10 great films set in the 17th century

Witch-hunts, warfare and wigs: the 1600s offer plenty of drama for period filmmakers. Here are 10 great films set in the 17th century.

4 July 2013

By Sam Wigley

A Field in England (2013)

In the 17th century, arts and sciences made huge leaps forward, even as the superstition and brutality of the Middle Ages lingered on, warping into corrupt new forms. 

It’s the century when Isaac Newton formulated his laws of gravity and motion, part of the Scientific Revolution that also saw the invention of the telescope, the microscope and the mechanical calculator. Ice cream was invented. Galileo discovered new moons around the planet Jupiter. The King James Bible was first published.
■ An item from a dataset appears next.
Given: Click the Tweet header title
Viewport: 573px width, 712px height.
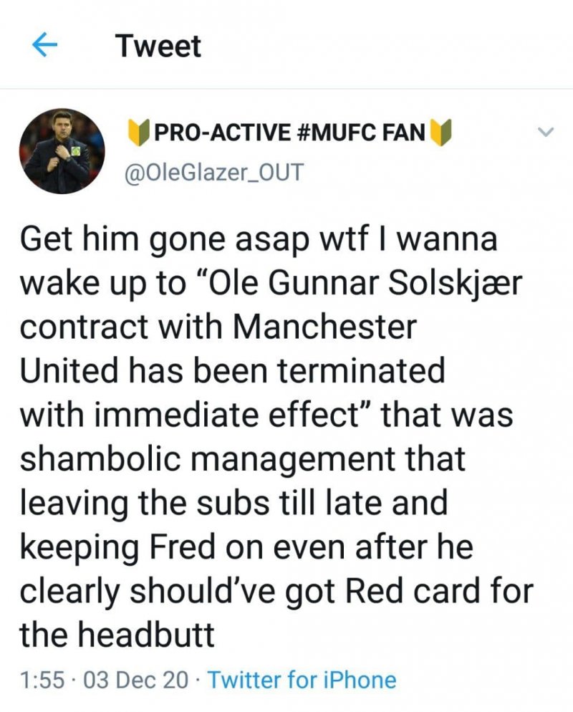Looking at the screenshot, I should pyautogui.click(x=158, y=47).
Rembrandt worked toward a new subjectivity in painting. René Descartes thought, therefore he was.

But in Britain alone, it’s a century that also saw the protracted carnage of the English civil war, the pestilence of the Great Plague of London and the Great Fire that followed it, while widespread hysteria about witchcraft empowered men like Matthew Hopkins to stalk the countryside on a puritanical purge of suspected witches.

It’s into this dark world of violence and mysticism that Ben Wheatley plunges us in his new film, A Field in England, set in the aftermath of a civil war battle as a small band of deserters makes its way through the undulating English countryside on a treasure hunt. Nourishing themselves with hallucinogenic mushrooms, the men descend into a nightmare of paranoia and infighting, oblivious to the mysterious power of the thing they seek.
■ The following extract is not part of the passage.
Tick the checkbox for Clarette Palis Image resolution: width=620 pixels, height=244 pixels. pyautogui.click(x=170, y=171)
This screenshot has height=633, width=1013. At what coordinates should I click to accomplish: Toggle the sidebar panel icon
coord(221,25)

To whet appetites for the film’s multi-platform release on 5 July, when the film will be screened in cinemas and on TV and be available on DVD and video-on-demand, we’ve picked out 10 must-see films set during this turbulent period.

Rembrandt (1936)

Director: Alexander Korda

Rembrandt (1936)

One of the most important producer-directors in 1930s British cinema, Hungarian émigré Alexander Korda made a series of historical dramas delving into the private lives of great historical figures. 1933’s The Private Life of Henry VIII initiated the cycle, with a larger-than-life performance by Charles Laughton as one of English history’s most colourful kings.

While follow-ups Catherine the Great (1934), The Private Life of Don Juan (1934) and Rembrandt (1936) failed to ignite the box office in the same way, his Rembrandt biopic is one of the most beautiful period films of its time. Laughton appears again and is on fine form as the stubborn 17th-century Dutch artist who refuses to kowtow to a society that doesn’t understand his mould-breaking art. Meanwhile, the cinematography by Georges Périnal elegantly captures not just the painter’s life and times but also replicates the immersive, shadowy textures of his canvasses. One memorable scene, in which the widowed Rembrandt’s libido is reawakened by the sight of his maid walking up to her bedroom, is a tour de force of florid expressionism.

Day of Wrath (1943)

Director: Carl Theodor Dreyer

Day of Wrath (1943)

Carl Theodor Dreyer’s Day of Wrath takes place in a beautiful, bucolic Denmark, with painterly, Rembrandt-worthy images of shadow and light capturing the joys of a new spring and the sensual pleasures of a romantic tryst. But fear and suspicion loom over everything. It’s the 1600s and suspected witches are being routed out and burned at the stake. The woman with a glint in her eye, or the one whose laugh has a new inflection – perhaps they’re in league with the Devil?

Often taken as an allegory on the Nazi occupation of Denmark, Dreyer’s sombre masterpiece is the story of a young wife, Anne (Lisbeth Movin), whose ageing husband and censorious mother-in-law begin to let themselves believe that she too may be practising dark arts. Playwright Arthur Miller was almost certainly influenced by Day of Wrath when he came to write The Crucible, his acclaimed drama about the Salem witch hunts.

Mother Joan of the Angels (1961)

Director: Jerzy Kawalerowicz

Mother Joan of the Angels (1961)

This profoundly unsettling Polish drama deserves to be far better known. It’s set in a 17th-century convent, where a local priest has recently been burned at the stake, and Mother Joan (Lucyna Winnicka) and her fellow nuns appear possessed by the Devil. Father Suryn (Mieczyslaw Voit) arrives to investigate, within an atmosphere of fear and paranoia, and finds himself drawn inexorably into the nightmare.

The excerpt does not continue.